- [YOUR INSTRUCTIONS]
Below are the records; copy every line in them that holds the string "Given".

Stored items:
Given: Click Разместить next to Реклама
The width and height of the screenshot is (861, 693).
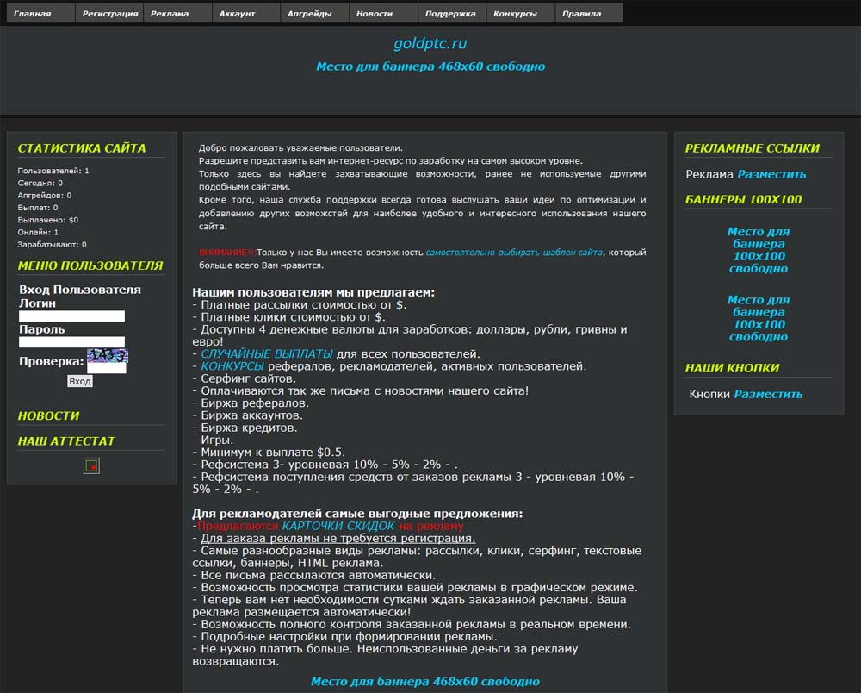Looking at the screenshot, I should 771,174.
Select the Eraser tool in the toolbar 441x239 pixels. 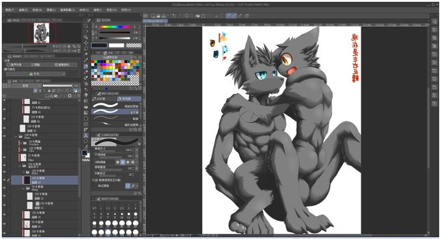86,95
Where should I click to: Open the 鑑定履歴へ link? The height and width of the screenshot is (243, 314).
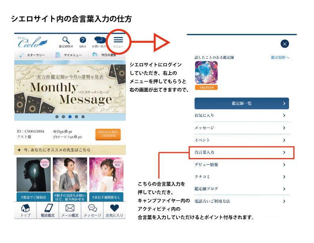point(280,58)

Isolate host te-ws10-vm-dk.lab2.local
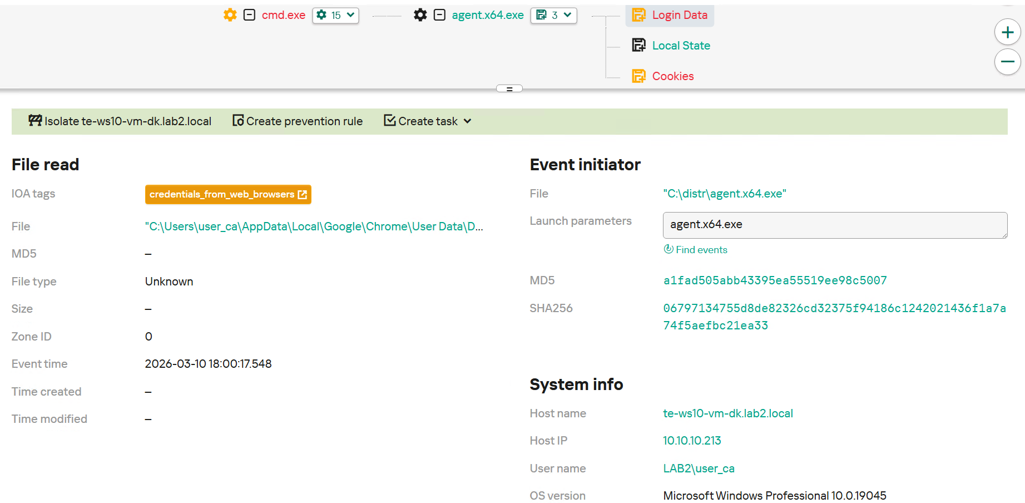coord(120,121)
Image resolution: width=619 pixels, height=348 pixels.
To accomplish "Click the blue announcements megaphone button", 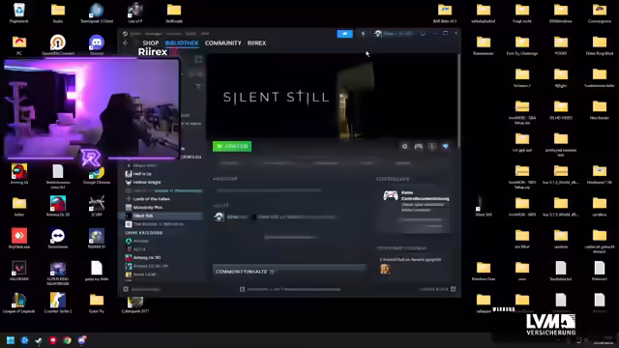I will coord(344,34).
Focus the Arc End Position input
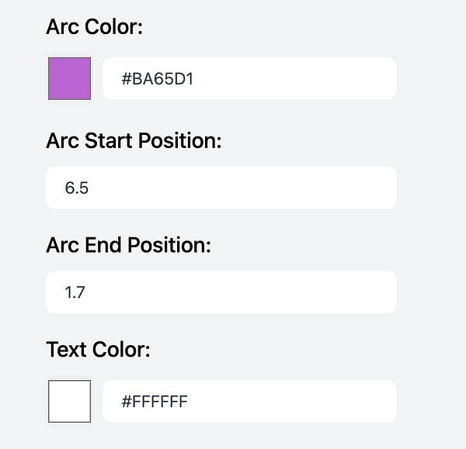Screen dimensions: 466x449 221,292
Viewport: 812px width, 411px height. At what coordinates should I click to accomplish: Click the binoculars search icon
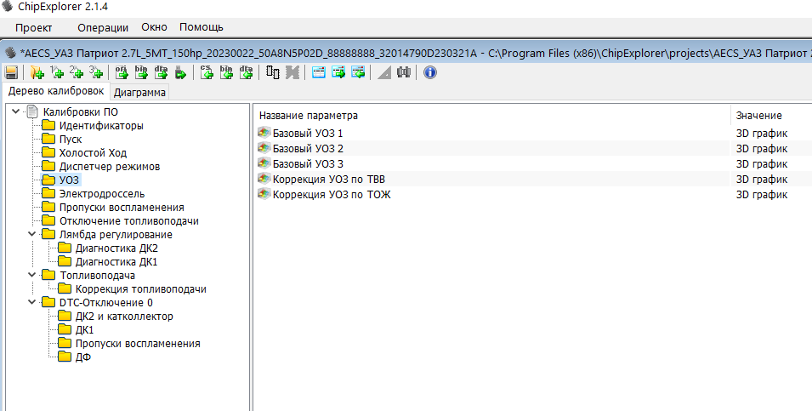(x=404, y=72)
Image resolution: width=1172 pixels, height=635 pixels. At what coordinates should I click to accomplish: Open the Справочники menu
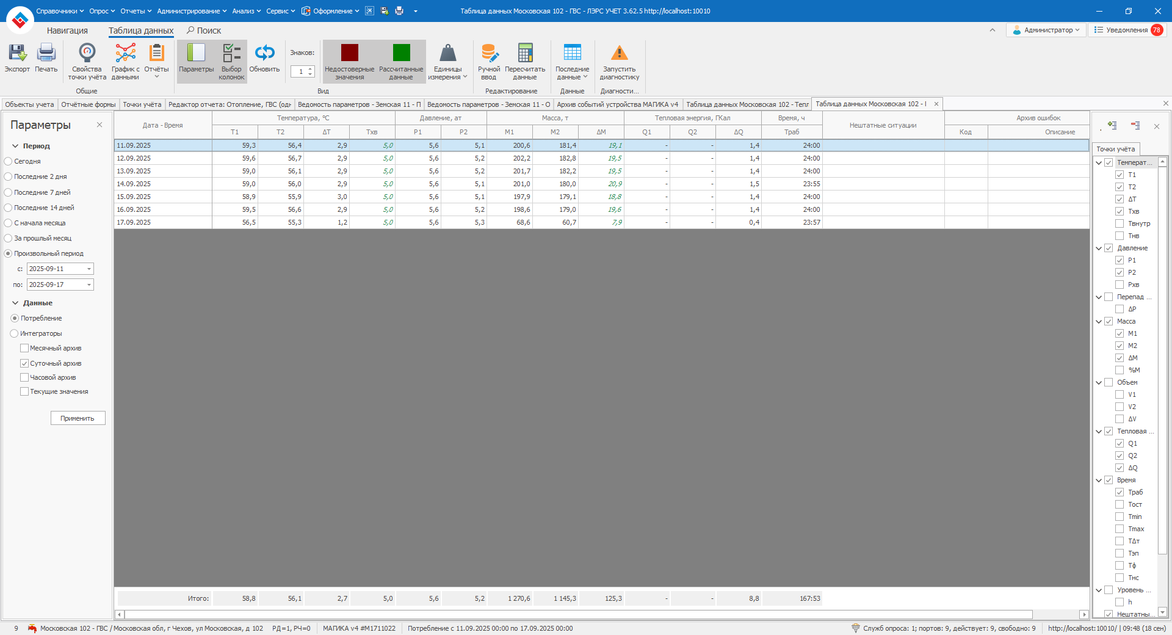tap(59, 11)
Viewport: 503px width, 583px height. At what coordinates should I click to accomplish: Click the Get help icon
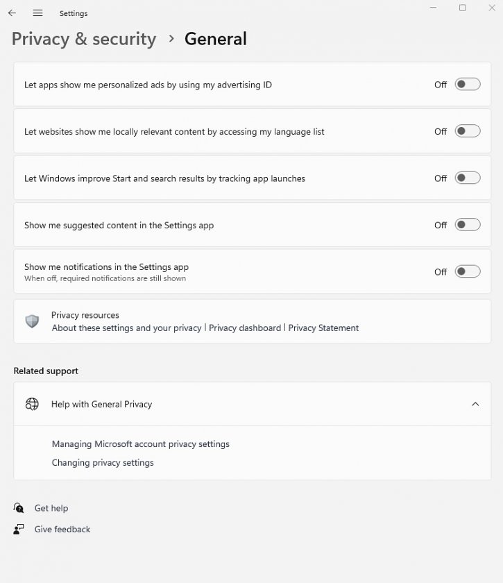click(x=19, y=508)
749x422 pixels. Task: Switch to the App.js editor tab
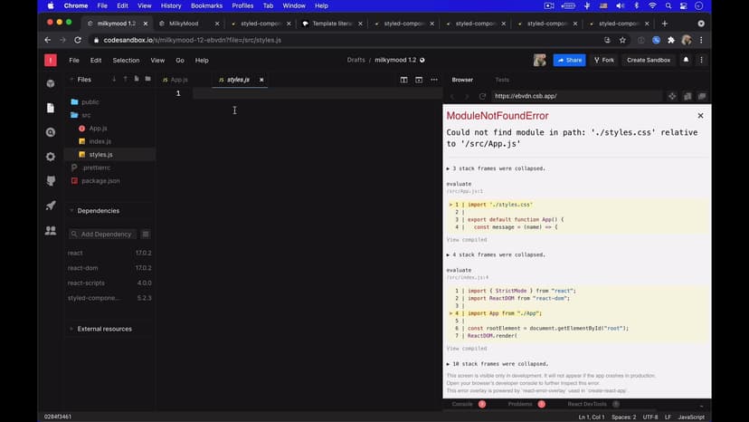tap(178, 80)
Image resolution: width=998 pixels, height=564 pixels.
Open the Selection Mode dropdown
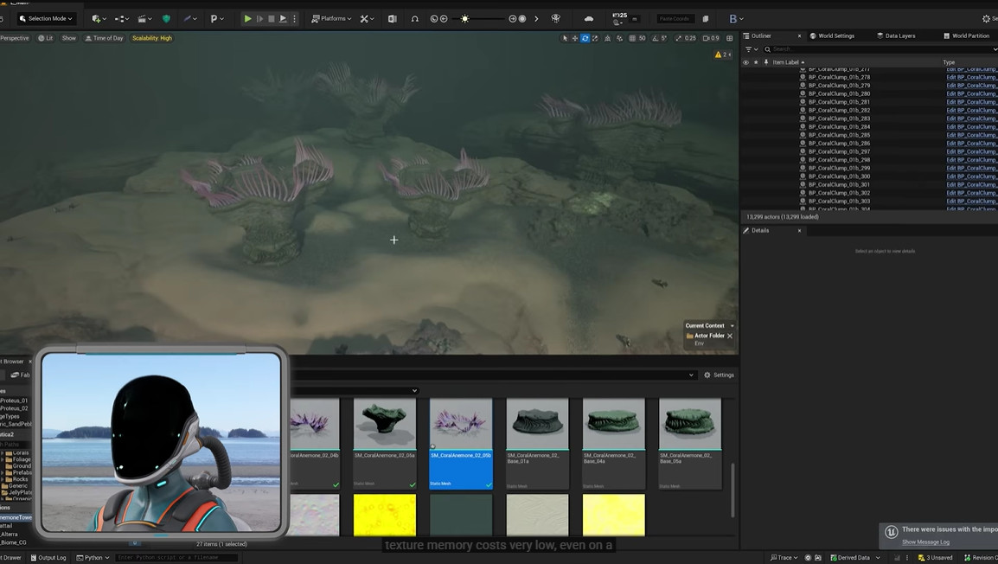tap(46, 18)
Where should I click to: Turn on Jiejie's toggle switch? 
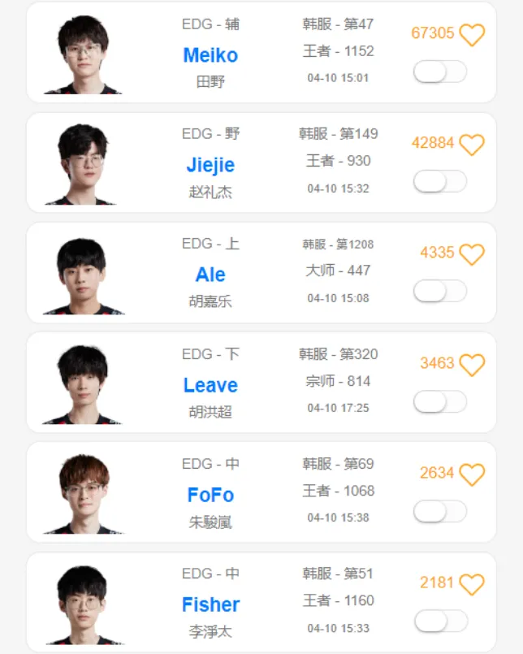tap(439, 181)
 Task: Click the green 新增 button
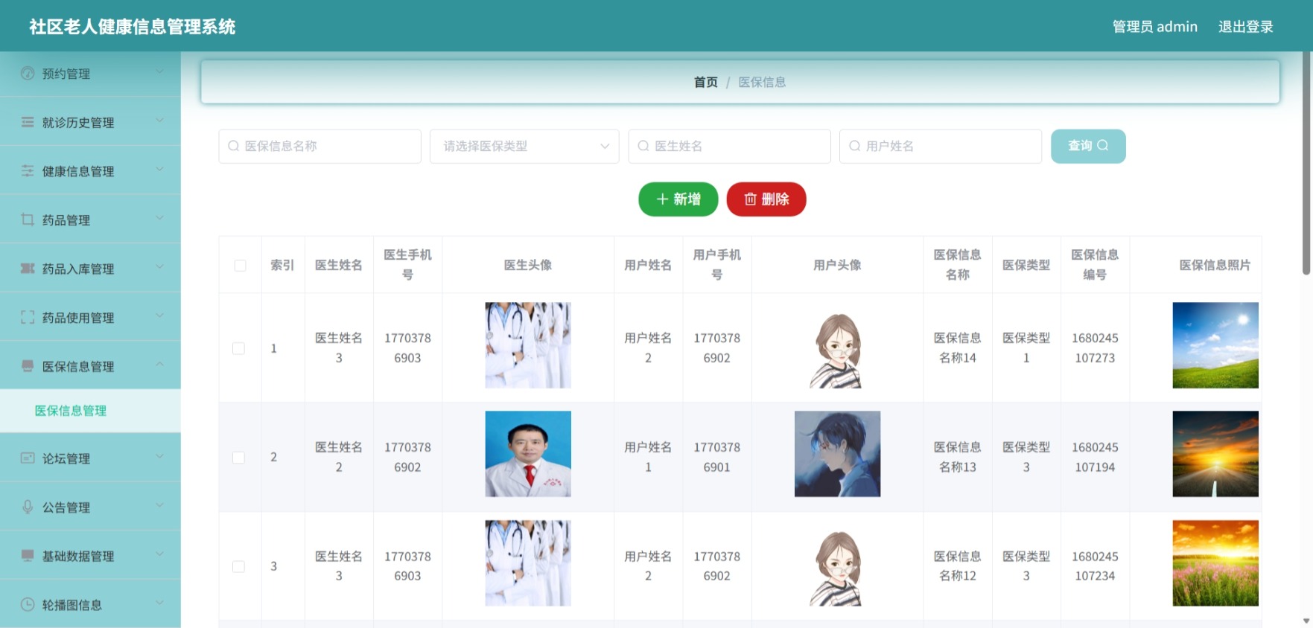(x=678, y=199)
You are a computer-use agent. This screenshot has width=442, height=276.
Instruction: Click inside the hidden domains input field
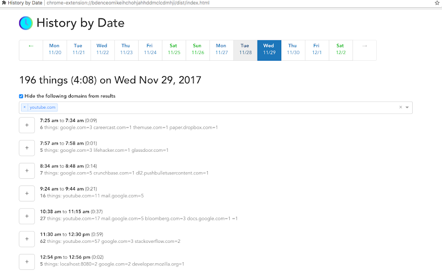tap(225, 107)
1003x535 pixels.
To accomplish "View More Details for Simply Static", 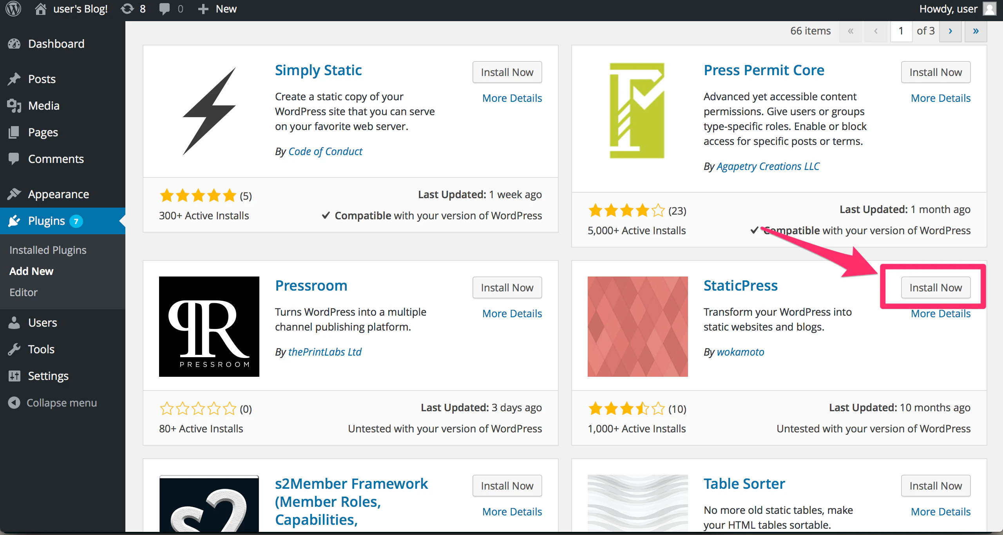I will tap(512, 98).
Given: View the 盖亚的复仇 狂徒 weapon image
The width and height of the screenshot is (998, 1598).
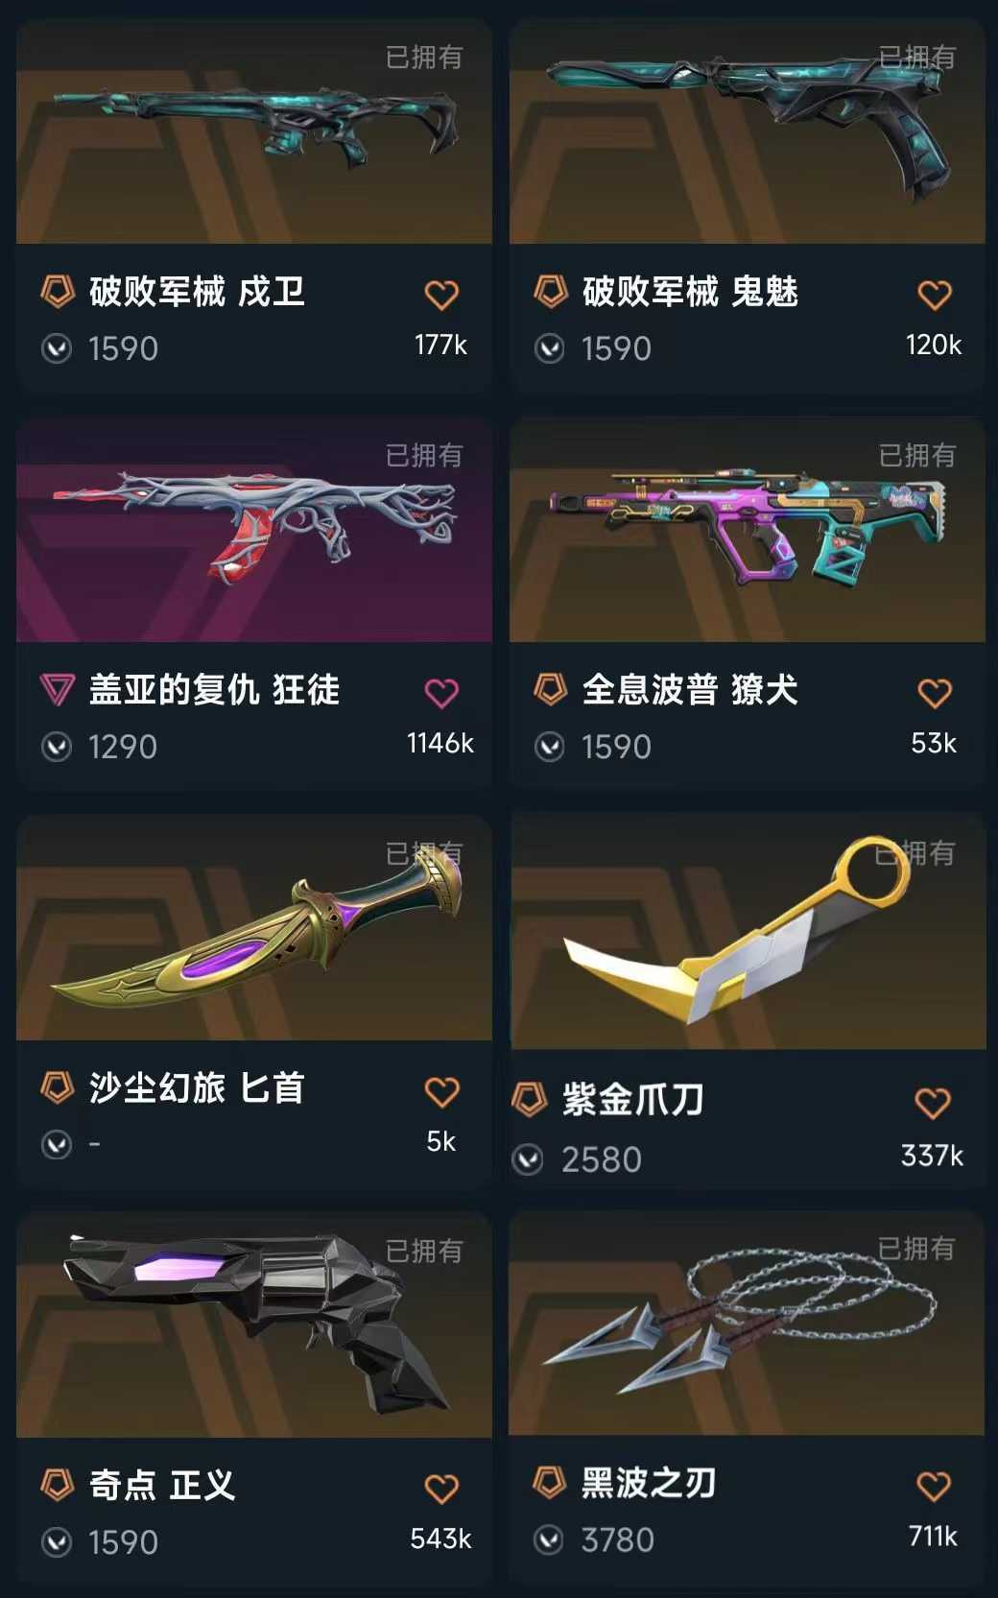Looking at the screenshot, I should 254,530.
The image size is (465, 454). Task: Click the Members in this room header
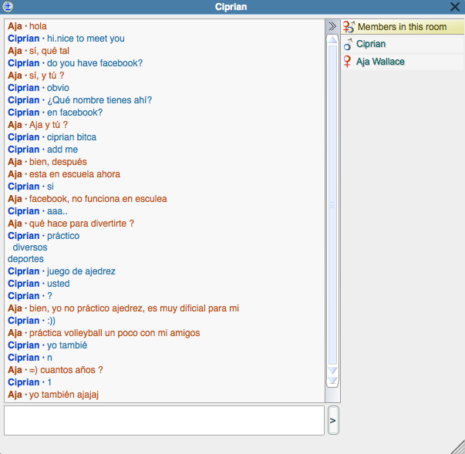[x=401, y=27]
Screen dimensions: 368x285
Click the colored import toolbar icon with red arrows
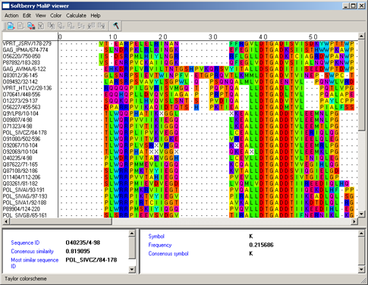[x=31, y=26]
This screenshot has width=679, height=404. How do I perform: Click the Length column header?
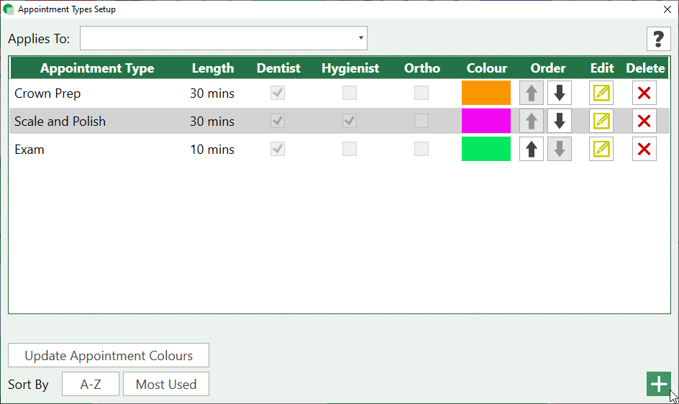212,68
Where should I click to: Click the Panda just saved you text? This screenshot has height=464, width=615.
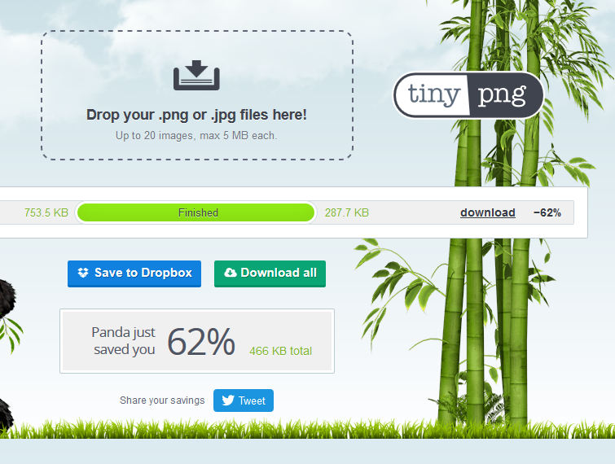[x=124, y=340]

- [OUTPUT]
Given: Click Разместить next to Реклама
Given: View the 盖亚的复仇 狂徒 weapon image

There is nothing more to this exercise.